In 2021 and 2022, the KDP's 1st Support Forces and the PUK's 2nd Support Forces were integrated into the MoPA, a move described by Col. Todd Burroughs, deputy director of the US-led coalition's Military Advisor Group North, as a 'significant step in the Peshmerga reform process.' These units provide unprecedented support functions for the RGBs.

==== 2022 MoU ====
A major step towards unification was reached in 2022, when a four-year memorandum of understanding (MoU) between the US Department of Defense and Ministry of Peshmerga Affairs was signed, outlining conditions and timelines for integration into MoPA, effective until September 2026.
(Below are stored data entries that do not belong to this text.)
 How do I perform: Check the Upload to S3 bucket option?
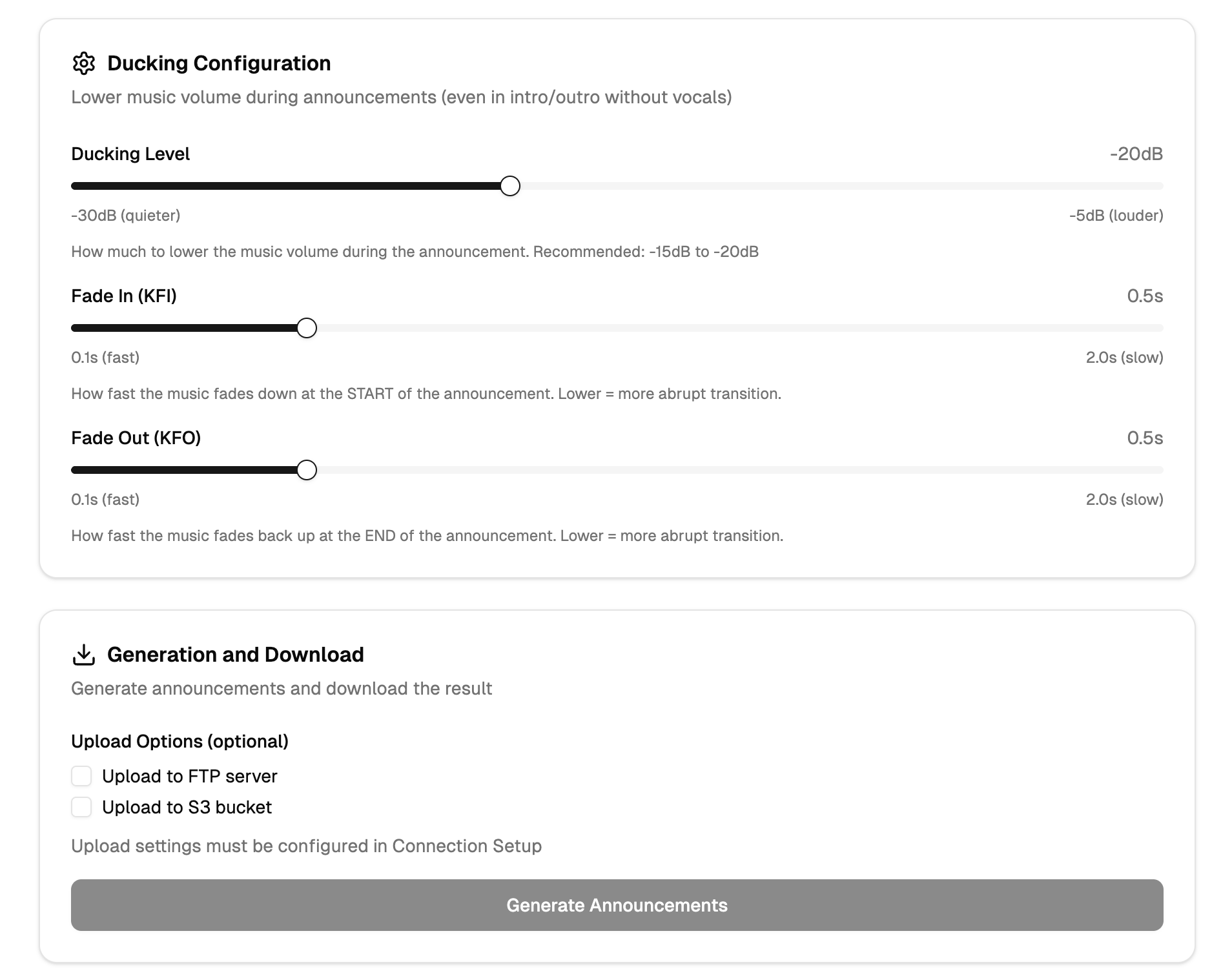[x=81, y=807]
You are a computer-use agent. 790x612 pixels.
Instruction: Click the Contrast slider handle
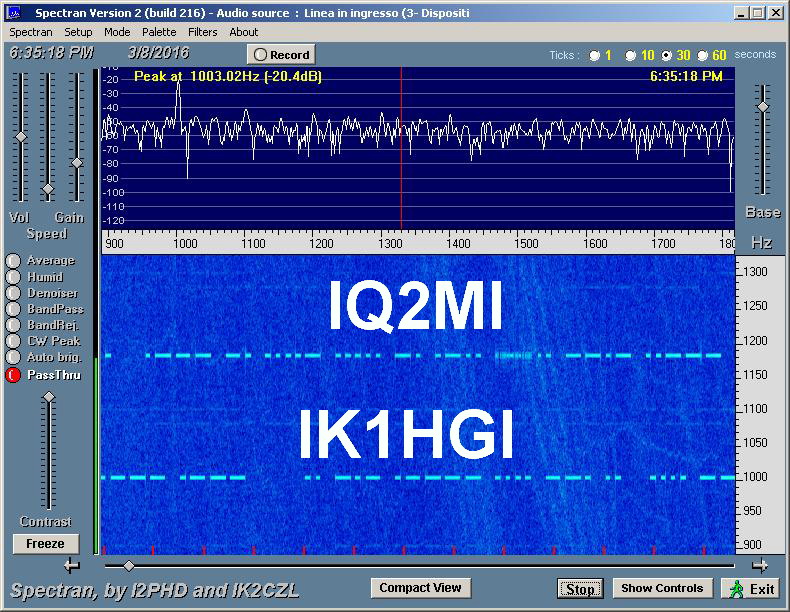(48, 399)
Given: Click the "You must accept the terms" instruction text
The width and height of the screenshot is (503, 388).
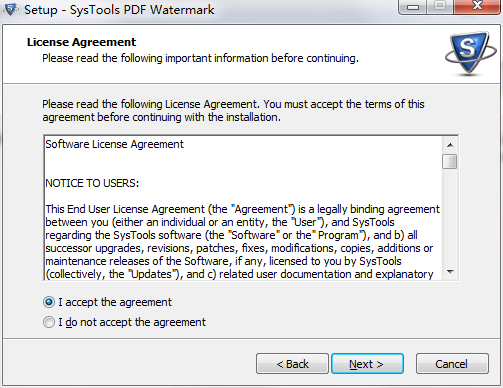Looking at the screenshot, I should coord(344,104).
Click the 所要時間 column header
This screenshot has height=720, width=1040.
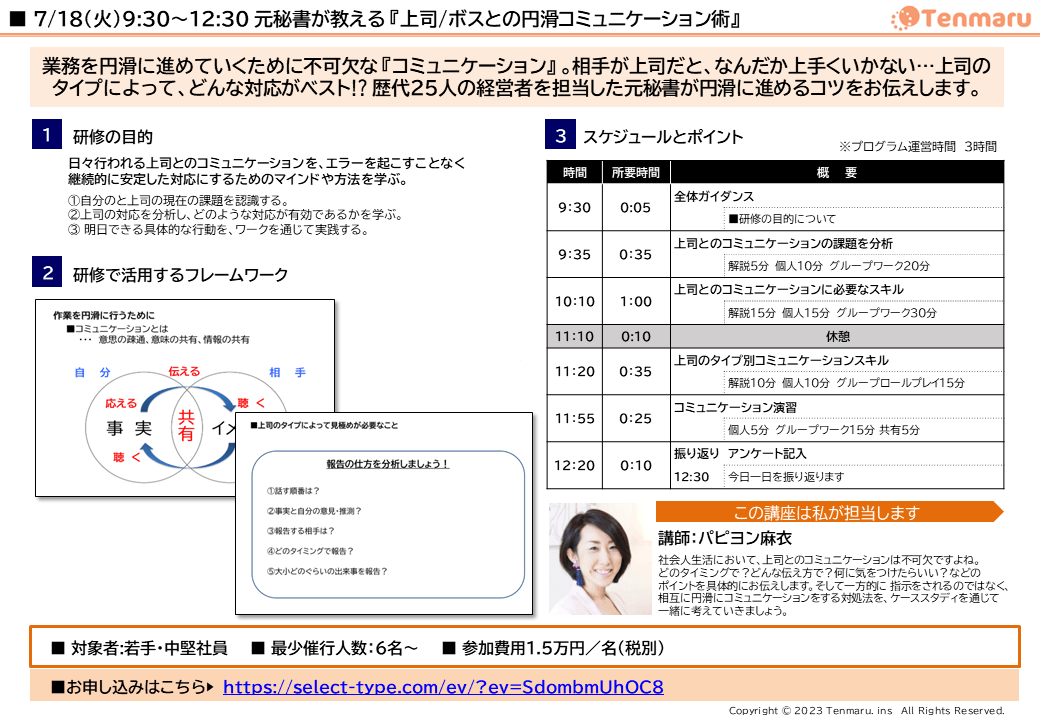[636, 172]
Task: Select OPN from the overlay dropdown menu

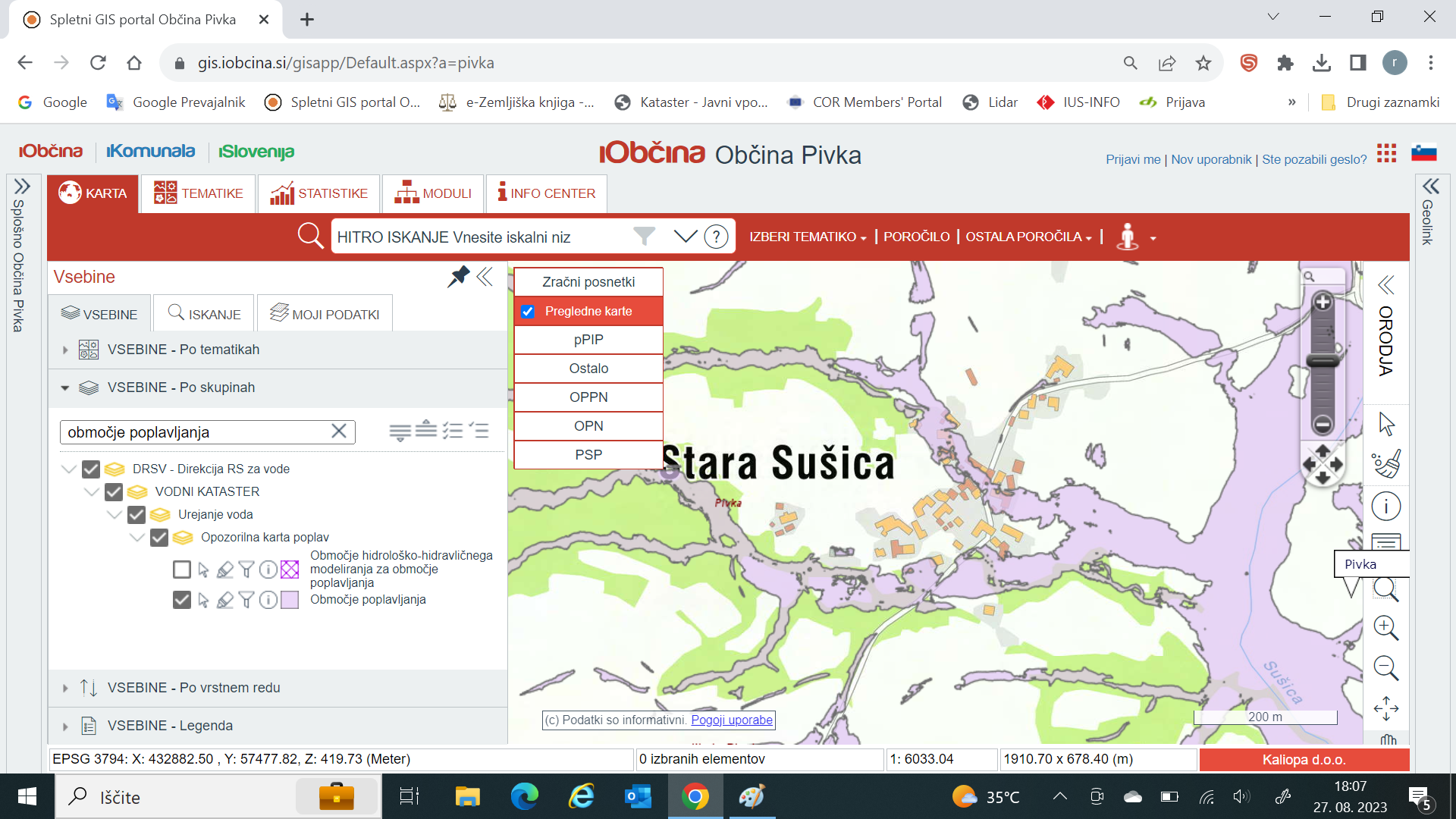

By 2025, unification was in its final phase, with 10 additional RGBs formed. As of Q2 2025, 28 Regional Guard Brigades were unified, 4 divisions operational, biometric enrollment exceeded 85%, and a four-year budget was submitted for a 138,000-strong force. Salary digitization via 'MyAccount' was nearing completion.

=== Future outlook ===
In spite of all reforms, officers partially still continue to report to and take orders from their party leaders who also control the deployment of forces loyal to them and appoint front-line and sector commanders. Critical reforms stalled include the full integration of Unit 80 and Unit 70 into the RGBs and additional division HQs, amid U.S. frustration over partisanship. Peshmerga officials repeatedly affirm that full unification will be completed by 2026, if not sooner and U.S. officials stress that they will continue supporting unifying efforts.

== Structure ==
With 28 unified Regional Guard Brigades (RGB), the Ministry commands 74,400 Peshmerga soldiers, of whom 34,900 are based in the Erbil Governorate, 23,800 in the Duhok Governorate, and 15,700 in the Sulaymaniyah Governorate.

The 1st Support Forces and the 2nd Support Forces provide the RGBs with critical support functions.

The MoPA is aiming to establish enough RGBs so that they can form 11 divisions by 2026. As of November 2024 the RGBs are organized within 4 MoPA divisions.

== Training ==
As part of international efforts to depoliticize and professionalize the Peshmerga, the Regional Guard Brigades have received more extensive training than the party-affiliated units. Much of this training has been conducted at Kurdistan Training Coordination Center (KTCC) facilities, operated by a nine-nation coalition. Trainers are provided by Italy, Germany, Hungary, the Netherlands, Norway, Finland, the United Kingdom, and Turkey, with Slovenia contributing an administrative officer. The United States has supplied weapons and equipment in support of the program.